I can think of a few good things that happened as a result of all this. For one thing, I found out who my real friends are. For another (long story), as a direct result of what happened, Michael broke off relations with a “friend” of his own who had always hated me and made no secret of it.
Very few events are so horrible that nothing good comes of them, I guess. But how I wish this had never happened.
So the attack happened two years ago today.
I’m not sure what to say about it. There are a lot of things I’d like to say, but I don’t think it’s a good idea, both because I want to protect the privacy of others and because I don’t want to open myself to more of the kind of abuse I experienced from certain people two summers ago. I’m still not sure whether or not it was a mistake to go public with the story or not. I had to deal with a lot of nastiness, but there was a great deal of support too. And my real friends stood by me. No one who knows and loves me ever believed I made the story up.
I still think about Rollo every day — often several times a day, and more so lately. What I feel about the whole thing is not so much fear as shame. Shame about all the stuff I said and did while I was with him, making him think I liked it, reinforcing every twisted belief he had that made him rape women in the first place, just because I so frightened of him. I know for a fact that he walked away blissfully unaware that I would go straight to the police. I’m very sure that, to this day, he believes he did nothing wrong. And I know in my head that I shouldn’t blame myself for any of that, but the shame feeling is there anyway.

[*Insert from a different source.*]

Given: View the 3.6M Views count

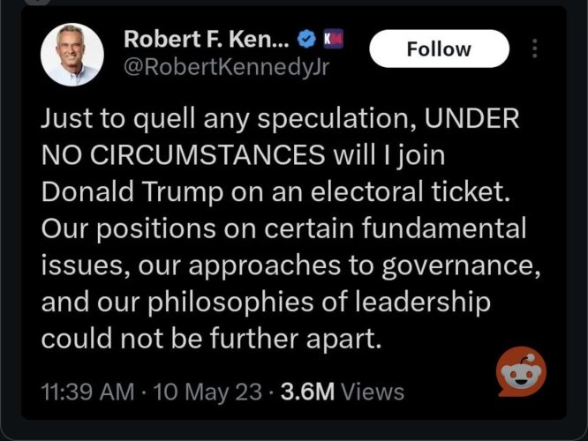Looking at the screenshot, I should tap(343, 392).
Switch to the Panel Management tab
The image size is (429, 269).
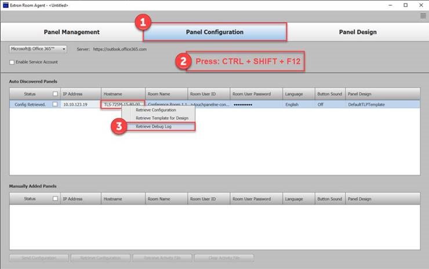[x=71, y=32]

But it’s been two years, and I’m alive and doing all right for myself, and he’s in prison and facing deportation to Sudan when he gets out. He’ll never bother me again, except in my own head, and I’m trying very hard to kick him out of there.
I guess that’s the best I can hope for.
I have decided to share with you, readers, part of an email I sent to my friend John in California the other day.
I got a letter from the police on Monday. I was in Fort Wayne at the time and didn’t open it till I came home on Tuesday. The letter simply asked me to contact them and said Rollo was serving a whopping 5 years in prison for the other attack. The very minimum he could get. Then, following his sentence, he faces deportation. So I called Austin and talked to him and he confirmed what the letter said and added that the country Rollo will be sent to happens to be Sudan. Unless, he said, I wanted to go ahead and press forward with this prosecution thing.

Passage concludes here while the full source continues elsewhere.